All the people constantly complaining about “tankies” and “commies”: You are the problem. Normal people are repulsed by that shit. The only reason you don’t see more pushback against it is because nobody wants to get inundated with pedo-nazis trying to draw them into a debate where they’re either forced to side with literal nazis or the worst strawmen of socialism that they can think up, where if they back down or stand up for their values at any point, they get targeted for harassment. I deal with that shit regularly because I’m built for it. Most people aren’t.
I moved to Lemmy over from reddit not because of content or better UI but because people behind reddit seems like jerks to me and i came to realization I’d rather use open source.
What i lack here is information e.g. programming communities in Lemmy are, well, dead. If left on Lemmy things that are “recommended” to me it’s sensational “news” that are aimed to spark woke vs others battle in discussion.
So what to make better ?
to build what reddit has, I’d call it a content library and i don’t care if it’s done by bots or humans. For me the facts + discussion to ask question is super important.
if searching for a topic outside of Lemmy> Lemmy doesn’t show up in search engine but reddit does. Some optimization needs to be done to get better score at search engines.
let users to block instances and thus make de-federation to user’s decision.
i think there needs to some kind of cross instance community, i don’t think having same kind of community in multiple instances with different content is good solution.
Some optimization needs to be done to get better score at search engines.
i don’t think having same kind of community in multiple instances with different content is good solution.
On the first point: If we have more people, we will have more content and more visits, and search engines will rank us higher. Hard problem to solve. A bit chicken and egg. Glad you raise it.
On the second point: This really frustrated me. I had issues knowing which manga community to join. In addition, multiple instances means multiple communities and means more fragmentation. If we could bring us all together…
Most people have never heard of Lemmy or the Fediverse and were not invested one iota in the API Fiasco because they don’t know what API stands for and they normally use the official mobile app.
So the Fediverse has an uphill battle. For the vast majority of Reddit users, Reddit still does everything they need it to and there’s no great call to migrate over. People that are only peripherally aware of the Fediverse may also think it has something to do with blockchain technology. The technological savviness divide grows larger by the minute.

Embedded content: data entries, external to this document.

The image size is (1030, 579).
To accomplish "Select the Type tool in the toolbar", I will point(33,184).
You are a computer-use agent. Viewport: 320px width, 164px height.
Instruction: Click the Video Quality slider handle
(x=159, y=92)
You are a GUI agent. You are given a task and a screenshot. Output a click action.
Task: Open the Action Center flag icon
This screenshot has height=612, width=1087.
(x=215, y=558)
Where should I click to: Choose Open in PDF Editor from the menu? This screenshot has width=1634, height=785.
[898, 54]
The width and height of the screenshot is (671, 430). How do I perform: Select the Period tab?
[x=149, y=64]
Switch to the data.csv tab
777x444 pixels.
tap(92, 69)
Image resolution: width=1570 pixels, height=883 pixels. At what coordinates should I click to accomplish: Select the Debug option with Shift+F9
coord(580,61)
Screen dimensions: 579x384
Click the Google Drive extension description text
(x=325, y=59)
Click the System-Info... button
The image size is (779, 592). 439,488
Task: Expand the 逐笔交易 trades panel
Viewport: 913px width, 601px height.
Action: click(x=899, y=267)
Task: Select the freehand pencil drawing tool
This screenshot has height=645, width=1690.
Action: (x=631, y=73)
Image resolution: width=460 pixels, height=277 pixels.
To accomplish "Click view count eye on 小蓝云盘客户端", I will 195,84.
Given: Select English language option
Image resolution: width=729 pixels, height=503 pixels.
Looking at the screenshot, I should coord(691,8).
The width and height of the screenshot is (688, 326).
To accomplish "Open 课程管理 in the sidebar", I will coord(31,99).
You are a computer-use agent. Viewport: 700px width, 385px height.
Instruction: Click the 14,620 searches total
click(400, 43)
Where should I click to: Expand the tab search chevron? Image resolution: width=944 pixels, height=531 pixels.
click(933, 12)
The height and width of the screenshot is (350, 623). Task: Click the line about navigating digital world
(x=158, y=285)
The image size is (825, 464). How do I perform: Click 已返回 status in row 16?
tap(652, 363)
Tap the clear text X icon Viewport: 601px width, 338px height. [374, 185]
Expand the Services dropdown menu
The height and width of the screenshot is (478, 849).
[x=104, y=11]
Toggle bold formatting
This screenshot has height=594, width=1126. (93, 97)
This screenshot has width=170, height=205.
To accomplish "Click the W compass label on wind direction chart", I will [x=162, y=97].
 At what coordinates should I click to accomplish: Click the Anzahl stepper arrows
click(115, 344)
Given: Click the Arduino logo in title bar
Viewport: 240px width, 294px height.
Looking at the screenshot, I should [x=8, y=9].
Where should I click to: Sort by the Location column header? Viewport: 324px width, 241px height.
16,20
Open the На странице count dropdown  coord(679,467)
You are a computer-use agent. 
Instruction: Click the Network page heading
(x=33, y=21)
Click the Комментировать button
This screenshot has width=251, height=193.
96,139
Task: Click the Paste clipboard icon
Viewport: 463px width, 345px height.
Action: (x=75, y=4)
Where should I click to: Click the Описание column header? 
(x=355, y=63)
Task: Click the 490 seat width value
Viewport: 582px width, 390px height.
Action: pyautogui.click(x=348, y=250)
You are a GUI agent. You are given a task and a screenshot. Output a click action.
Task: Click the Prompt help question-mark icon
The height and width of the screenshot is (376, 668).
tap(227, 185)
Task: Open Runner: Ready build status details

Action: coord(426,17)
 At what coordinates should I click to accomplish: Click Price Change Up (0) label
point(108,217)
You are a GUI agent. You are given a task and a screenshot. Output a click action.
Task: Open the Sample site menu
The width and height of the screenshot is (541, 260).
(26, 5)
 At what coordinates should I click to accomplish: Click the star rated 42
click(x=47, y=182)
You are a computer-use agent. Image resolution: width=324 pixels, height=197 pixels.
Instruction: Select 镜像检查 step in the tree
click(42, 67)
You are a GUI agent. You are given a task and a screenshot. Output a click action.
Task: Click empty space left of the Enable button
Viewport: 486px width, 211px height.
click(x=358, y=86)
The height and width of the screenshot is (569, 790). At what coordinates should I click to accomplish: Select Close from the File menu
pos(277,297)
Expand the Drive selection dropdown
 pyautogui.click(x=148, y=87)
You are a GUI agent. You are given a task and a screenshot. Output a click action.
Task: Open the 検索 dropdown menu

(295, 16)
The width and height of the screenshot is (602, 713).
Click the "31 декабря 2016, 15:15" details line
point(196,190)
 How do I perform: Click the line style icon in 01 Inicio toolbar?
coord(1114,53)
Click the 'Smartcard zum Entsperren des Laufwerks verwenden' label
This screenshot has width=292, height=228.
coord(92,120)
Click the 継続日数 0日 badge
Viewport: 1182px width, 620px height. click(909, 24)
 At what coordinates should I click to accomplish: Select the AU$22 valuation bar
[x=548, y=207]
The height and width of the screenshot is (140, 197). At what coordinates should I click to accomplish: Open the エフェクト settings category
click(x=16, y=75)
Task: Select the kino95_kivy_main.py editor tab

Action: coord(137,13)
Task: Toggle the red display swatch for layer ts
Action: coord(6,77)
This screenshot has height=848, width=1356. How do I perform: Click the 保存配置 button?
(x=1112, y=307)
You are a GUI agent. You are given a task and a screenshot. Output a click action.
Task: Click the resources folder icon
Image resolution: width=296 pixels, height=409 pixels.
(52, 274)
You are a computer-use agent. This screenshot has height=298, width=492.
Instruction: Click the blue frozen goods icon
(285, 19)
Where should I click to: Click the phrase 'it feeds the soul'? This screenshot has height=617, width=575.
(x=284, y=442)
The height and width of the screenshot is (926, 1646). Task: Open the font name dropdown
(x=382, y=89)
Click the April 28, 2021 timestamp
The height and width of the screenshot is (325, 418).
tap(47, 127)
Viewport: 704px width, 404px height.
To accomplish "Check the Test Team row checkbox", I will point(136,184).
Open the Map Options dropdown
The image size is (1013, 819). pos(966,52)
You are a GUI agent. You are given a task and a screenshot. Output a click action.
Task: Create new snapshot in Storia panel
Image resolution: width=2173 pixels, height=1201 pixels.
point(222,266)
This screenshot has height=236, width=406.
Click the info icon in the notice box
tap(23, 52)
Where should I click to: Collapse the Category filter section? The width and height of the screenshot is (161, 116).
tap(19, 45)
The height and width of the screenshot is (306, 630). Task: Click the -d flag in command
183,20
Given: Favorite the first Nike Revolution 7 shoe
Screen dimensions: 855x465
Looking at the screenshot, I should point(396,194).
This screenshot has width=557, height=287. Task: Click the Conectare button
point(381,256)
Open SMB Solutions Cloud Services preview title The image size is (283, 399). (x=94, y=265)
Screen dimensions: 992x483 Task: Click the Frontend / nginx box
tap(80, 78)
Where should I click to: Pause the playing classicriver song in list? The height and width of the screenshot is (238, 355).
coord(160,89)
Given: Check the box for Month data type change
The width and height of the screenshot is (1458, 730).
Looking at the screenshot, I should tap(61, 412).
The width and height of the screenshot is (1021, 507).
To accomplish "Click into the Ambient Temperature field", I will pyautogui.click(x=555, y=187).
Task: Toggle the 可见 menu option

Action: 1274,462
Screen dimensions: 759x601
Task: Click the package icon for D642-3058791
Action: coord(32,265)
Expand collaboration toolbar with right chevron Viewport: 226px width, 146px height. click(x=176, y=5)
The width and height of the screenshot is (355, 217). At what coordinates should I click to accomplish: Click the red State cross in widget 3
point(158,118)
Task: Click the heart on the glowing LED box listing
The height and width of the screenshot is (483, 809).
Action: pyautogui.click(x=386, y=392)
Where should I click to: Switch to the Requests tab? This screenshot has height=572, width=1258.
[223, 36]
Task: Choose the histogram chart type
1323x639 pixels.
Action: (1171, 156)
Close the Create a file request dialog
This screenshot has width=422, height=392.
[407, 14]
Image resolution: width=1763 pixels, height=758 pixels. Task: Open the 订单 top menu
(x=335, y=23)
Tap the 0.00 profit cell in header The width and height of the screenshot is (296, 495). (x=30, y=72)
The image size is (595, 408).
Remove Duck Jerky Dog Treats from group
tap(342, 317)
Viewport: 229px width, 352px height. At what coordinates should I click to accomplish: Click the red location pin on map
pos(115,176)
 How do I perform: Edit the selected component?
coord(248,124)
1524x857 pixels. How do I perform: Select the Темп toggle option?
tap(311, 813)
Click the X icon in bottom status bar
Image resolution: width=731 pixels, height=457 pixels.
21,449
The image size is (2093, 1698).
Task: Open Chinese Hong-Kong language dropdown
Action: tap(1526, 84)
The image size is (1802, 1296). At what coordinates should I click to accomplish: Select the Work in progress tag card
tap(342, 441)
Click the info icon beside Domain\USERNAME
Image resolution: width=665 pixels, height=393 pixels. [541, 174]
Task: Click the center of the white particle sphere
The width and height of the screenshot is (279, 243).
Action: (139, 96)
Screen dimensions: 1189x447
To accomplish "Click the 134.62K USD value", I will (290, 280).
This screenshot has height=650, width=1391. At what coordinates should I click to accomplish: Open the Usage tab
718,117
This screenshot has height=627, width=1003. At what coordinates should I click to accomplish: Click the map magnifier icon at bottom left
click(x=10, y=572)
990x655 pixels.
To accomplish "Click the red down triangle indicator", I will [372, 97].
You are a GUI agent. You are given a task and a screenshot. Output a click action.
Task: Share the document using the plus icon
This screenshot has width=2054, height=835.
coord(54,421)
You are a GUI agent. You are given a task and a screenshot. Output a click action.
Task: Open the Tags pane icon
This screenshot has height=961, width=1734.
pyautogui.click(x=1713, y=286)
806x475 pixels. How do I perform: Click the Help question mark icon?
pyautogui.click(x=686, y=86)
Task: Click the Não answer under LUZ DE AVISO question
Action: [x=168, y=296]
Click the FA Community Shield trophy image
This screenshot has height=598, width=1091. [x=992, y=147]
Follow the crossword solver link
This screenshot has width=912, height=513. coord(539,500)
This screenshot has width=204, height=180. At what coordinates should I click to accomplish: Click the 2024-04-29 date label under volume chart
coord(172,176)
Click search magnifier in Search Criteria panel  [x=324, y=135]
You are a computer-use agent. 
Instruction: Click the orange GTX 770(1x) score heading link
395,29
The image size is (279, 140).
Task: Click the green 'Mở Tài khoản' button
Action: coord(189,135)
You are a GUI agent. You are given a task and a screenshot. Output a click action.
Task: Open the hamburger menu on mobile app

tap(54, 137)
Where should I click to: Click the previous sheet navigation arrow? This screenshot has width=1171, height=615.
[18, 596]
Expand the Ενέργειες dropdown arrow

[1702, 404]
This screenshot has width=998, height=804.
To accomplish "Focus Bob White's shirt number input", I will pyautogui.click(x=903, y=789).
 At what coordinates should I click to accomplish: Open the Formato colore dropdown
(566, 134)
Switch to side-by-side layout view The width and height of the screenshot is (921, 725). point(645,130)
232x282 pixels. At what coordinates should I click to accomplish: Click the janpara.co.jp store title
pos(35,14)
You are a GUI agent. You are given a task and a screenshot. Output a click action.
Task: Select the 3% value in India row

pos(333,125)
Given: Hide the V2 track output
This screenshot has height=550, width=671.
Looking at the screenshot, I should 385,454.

Yeah I wish I could silence the star trek instance. I don’t want to block them though, they’re nice people. I just have never watched star trek so I have no idea what any of their posts mean, so having them in my feed is not desirable.
Now I understand how my friends feel when I talk about Halo lore.
I love star trek, so I love that instance, but Lemmy.world feels like its replicating the toxic discussion style from reddit. I’m not here because I loved reddit but hate what they did to it. I have hated reddit for years, I am here for a completely different thing from reddit. The slrpnk instance and the Lemmy.ml are the main instances I want to interact with. If there are other anarchist instances in the future, I’d like to interact with those, but ideally keep the toxic bullshit to a minimum.
For sure no disrespect to star trek fans. I’ve just never watched it. I don’t want to block the people I just want to filter out the memes I don’t understand.
Honestly it feels good to read the “end” of Lemmy occasionally. It reminds me that I spend a lot of time on this app (and used to spend more time in reddit) and forces me to close it and do something else, even if it’s just to open a non-social media app.
I get that, it’s just it’s only good for certain topics and anything more niche or casual isn’t well represented. This place did get me into Linux again though haha.
Don’t use the official Reddit app. Instead, grab the last release apk of Sync for Reddit from apkmirror, then use revanced manager to patch it with your own api key (and probably patched out the ads while you’re at it).
Well, Lemmy is really not good at pushing new content/new posts and/or new communities to people. For many of us, that might be a boon: less algorithmic shenanigans, less "steering" of the user. Yet, if you are not a user who likes to actively seak out stuff, your feeds will look stale and slow-paced very quickly. There might be new stuff,.but the feeds struggle to find a middle ground between "only the upvoted stiff you subscribed to", "the always same server wide top posts" and "bleeding edge new stuff". It's also very reluctant to sprinkle on new communities.
I think that's a main contributor to the decline.
For the record: kbin is more liberal when it comes to that sort of stuff. So if you like a more active feed, you might want to try kbin. If you like your feed to be controlled by you more, use Lemmy.